▶ [The input]
■ ■ ■ ■ ■ ■ ■

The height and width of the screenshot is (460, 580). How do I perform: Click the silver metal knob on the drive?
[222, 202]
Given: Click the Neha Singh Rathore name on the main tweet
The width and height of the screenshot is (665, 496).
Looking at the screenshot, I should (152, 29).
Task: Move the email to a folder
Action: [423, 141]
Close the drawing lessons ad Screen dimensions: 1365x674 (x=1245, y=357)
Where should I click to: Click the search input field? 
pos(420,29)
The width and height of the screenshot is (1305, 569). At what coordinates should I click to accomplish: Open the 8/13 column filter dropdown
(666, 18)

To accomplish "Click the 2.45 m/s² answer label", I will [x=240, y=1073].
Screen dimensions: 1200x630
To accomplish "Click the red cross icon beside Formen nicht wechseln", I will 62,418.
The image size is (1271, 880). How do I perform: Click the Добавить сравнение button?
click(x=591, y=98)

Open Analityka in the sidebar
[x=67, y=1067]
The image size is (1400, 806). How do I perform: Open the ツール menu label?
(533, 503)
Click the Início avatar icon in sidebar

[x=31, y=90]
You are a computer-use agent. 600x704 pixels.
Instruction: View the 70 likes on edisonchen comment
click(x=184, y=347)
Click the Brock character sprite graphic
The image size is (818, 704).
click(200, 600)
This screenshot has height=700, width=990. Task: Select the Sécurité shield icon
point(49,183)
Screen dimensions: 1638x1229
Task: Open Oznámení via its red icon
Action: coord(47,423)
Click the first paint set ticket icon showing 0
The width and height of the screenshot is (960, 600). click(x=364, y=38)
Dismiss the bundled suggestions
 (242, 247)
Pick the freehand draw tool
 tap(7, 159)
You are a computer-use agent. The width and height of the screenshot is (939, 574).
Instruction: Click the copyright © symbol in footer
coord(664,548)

■ ■ ■ ■ ■ ■ ■

▶ [What you will do] Whenever a line in the data holds "computer", copy that line.

▶ [Answer below]
You are a computer-use agent. 600x704 pixels.
You are a computer-use agent. The width and height of the screenshot is (939, 574).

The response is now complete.